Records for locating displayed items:
— START —

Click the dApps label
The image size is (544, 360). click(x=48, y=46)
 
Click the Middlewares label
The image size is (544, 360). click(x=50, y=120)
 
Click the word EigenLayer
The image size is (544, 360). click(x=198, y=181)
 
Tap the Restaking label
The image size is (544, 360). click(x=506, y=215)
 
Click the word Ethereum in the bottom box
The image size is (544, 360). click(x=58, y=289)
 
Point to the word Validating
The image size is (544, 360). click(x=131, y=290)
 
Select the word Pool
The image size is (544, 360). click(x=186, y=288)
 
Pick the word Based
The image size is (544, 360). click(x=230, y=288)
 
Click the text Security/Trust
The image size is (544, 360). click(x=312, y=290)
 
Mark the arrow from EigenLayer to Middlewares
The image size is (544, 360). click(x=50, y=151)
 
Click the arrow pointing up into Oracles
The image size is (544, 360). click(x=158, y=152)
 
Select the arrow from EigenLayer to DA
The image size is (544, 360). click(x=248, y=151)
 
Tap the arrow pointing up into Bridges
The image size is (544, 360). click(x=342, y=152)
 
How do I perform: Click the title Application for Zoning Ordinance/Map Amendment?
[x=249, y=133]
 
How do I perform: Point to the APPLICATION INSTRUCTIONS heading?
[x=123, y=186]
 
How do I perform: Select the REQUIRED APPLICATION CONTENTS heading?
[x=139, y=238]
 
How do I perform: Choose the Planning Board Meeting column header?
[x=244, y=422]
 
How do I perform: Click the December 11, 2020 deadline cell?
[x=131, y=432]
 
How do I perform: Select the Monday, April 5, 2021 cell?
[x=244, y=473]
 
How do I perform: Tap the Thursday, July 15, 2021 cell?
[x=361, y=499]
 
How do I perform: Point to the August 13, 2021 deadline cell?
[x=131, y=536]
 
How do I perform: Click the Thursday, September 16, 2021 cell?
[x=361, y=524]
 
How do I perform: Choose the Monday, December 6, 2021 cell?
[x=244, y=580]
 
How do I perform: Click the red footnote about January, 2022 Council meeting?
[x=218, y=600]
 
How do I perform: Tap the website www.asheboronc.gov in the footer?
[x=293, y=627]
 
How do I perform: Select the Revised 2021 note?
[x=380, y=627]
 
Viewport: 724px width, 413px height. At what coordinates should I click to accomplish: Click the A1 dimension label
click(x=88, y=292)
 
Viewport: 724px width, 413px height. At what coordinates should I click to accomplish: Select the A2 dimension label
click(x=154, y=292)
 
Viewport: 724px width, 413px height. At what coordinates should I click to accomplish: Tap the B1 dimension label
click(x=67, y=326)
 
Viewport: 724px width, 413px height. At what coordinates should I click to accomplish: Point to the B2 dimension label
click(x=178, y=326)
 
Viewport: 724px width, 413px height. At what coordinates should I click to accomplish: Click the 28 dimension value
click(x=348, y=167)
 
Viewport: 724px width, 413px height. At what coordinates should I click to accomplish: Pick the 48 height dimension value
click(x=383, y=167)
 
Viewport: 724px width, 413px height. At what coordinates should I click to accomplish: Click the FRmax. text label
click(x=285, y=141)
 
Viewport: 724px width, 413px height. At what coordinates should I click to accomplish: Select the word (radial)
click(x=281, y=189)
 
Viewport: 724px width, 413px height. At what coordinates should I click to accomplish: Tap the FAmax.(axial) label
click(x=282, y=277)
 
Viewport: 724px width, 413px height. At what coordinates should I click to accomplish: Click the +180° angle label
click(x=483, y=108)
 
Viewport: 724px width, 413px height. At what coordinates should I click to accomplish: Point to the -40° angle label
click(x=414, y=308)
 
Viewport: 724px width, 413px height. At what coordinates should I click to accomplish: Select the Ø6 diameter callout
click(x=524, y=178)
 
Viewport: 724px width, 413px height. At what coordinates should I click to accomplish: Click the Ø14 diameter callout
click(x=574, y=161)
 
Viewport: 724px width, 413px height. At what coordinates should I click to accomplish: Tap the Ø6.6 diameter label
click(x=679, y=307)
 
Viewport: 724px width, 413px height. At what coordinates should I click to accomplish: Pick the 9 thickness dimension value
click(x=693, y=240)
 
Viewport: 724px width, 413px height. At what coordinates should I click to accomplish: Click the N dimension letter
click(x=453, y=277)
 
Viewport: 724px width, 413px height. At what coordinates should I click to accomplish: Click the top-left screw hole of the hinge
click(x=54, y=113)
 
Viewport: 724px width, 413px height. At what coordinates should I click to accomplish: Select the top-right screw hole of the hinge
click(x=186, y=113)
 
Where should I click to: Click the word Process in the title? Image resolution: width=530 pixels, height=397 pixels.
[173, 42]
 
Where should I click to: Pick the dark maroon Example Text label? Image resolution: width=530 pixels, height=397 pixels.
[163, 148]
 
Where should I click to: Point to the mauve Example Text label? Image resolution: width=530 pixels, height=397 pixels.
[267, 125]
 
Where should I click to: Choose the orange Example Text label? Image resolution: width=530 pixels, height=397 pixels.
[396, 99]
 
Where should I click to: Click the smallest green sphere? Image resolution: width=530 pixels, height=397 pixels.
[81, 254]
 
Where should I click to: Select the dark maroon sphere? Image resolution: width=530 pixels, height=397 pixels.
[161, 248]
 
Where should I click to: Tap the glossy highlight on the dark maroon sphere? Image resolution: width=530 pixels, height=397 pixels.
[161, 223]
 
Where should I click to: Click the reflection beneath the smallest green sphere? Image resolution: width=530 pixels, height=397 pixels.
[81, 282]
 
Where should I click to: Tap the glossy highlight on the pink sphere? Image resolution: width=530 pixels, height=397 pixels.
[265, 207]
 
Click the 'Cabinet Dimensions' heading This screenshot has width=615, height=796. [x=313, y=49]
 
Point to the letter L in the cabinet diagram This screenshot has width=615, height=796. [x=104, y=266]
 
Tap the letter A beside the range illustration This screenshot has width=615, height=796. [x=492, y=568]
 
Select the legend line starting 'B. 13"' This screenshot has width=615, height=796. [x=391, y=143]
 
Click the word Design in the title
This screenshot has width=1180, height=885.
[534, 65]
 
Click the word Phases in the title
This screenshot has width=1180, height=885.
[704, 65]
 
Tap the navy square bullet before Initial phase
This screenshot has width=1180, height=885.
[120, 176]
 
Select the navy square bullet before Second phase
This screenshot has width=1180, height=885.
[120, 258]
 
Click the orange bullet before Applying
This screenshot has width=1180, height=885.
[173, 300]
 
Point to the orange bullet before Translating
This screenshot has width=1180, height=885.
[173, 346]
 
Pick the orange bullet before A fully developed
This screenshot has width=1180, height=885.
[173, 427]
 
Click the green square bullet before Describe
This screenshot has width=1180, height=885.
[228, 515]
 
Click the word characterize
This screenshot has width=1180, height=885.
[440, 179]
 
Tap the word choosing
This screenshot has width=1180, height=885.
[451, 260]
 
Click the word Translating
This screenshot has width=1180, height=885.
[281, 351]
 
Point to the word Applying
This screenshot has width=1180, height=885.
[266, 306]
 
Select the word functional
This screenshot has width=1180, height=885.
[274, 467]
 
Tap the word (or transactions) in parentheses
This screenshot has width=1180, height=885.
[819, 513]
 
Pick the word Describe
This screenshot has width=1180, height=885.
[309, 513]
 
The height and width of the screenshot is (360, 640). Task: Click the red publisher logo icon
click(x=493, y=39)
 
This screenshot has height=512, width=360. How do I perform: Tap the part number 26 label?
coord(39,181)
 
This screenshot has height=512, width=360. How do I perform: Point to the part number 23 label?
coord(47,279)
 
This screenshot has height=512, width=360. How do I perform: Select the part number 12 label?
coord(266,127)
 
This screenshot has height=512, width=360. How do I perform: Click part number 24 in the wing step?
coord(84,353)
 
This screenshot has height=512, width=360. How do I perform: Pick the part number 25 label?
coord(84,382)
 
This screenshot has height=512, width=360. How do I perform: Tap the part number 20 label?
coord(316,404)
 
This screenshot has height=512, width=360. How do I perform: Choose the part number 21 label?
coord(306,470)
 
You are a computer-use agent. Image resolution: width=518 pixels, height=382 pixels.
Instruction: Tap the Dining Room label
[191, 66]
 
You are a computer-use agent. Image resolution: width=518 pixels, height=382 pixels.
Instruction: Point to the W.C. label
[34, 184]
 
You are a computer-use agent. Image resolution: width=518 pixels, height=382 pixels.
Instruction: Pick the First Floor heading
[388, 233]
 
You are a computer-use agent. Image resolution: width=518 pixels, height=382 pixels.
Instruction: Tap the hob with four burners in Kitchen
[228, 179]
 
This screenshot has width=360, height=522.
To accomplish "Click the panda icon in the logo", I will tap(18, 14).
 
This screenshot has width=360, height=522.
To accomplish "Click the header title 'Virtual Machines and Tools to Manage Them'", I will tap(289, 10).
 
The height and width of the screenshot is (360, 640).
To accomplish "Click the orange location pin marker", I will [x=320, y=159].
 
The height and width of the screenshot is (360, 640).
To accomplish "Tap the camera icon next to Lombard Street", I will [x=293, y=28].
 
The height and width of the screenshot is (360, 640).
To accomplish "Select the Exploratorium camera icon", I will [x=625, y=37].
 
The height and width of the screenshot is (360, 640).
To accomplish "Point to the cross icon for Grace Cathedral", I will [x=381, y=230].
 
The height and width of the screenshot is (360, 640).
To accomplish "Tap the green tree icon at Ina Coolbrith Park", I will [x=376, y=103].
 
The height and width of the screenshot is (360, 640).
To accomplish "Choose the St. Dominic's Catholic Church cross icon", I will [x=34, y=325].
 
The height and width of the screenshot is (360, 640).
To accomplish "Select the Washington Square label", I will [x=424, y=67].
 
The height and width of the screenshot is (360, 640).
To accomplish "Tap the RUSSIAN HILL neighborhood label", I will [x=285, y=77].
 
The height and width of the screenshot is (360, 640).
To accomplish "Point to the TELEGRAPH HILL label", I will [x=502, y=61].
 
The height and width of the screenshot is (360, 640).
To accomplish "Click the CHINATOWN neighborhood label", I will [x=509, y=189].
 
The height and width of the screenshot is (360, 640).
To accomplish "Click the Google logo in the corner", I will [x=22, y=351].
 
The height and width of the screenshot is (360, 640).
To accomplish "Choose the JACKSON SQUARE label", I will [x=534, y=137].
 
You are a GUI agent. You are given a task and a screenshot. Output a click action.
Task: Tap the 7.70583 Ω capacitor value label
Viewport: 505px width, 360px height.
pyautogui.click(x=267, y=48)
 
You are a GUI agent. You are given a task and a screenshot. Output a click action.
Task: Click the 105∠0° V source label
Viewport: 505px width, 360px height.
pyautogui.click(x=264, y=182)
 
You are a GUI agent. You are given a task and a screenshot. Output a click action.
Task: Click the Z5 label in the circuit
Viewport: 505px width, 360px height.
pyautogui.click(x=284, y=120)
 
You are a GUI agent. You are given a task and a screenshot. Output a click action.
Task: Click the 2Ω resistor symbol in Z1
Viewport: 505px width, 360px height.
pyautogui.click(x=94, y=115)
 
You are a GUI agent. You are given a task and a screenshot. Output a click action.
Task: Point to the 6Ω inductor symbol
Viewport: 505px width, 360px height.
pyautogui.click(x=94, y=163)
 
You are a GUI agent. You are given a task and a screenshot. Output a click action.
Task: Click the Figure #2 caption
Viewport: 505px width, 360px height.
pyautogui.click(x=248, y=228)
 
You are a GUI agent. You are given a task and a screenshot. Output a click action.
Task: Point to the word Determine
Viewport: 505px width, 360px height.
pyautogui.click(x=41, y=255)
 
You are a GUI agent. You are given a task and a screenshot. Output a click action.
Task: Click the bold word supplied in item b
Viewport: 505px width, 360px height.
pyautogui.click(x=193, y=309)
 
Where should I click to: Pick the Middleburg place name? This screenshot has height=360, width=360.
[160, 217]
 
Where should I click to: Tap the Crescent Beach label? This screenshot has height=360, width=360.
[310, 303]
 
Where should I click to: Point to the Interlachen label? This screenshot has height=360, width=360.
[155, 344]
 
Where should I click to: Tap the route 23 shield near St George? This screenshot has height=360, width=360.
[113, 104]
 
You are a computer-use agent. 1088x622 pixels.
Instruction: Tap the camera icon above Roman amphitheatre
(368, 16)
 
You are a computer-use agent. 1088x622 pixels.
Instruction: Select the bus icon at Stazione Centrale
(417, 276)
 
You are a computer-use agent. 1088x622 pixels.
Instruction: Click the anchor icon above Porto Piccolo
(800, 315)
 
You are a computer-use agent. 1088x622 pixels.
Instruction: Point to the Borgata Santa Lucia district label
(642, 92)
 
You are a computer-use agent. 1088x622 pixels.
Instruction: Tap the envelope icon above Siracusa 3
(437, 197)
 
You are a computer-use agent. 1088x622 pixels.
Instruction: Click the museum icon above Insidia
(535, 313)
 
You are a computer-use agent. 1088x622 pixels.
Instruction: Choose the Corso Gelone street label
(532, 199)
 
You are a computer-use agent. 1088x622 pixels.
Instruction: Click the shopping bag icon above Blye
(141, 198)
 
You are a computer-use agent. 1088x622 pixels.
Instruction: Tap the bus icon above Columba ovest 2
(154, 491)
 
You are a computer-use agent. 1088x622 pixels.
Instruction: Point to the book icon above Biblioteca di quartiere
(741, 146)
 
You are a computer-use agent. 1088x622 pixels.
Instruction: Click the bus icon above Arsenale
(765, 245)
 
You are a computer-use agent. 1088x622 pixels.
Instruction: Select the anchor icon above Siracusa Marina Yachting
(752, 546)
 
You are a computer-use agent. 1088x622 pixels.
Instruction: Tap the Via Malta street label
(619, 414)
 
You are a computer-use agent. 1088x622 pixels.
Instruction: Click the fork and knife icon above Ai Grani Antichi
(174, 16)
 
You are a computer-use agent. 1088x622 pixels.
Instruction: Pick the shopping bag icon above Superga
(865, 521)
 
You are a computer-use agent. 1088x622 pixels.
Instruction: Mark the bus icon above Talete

— END —

Work required:
Return each line in the records above that contains the word "EigenLayer". Count only matches with the same capitalization.

Answer below:
Click the word EigenLayer
Mark the arrow from EigenLayer to Middlewares
Select the arrow from EigenLayer to DA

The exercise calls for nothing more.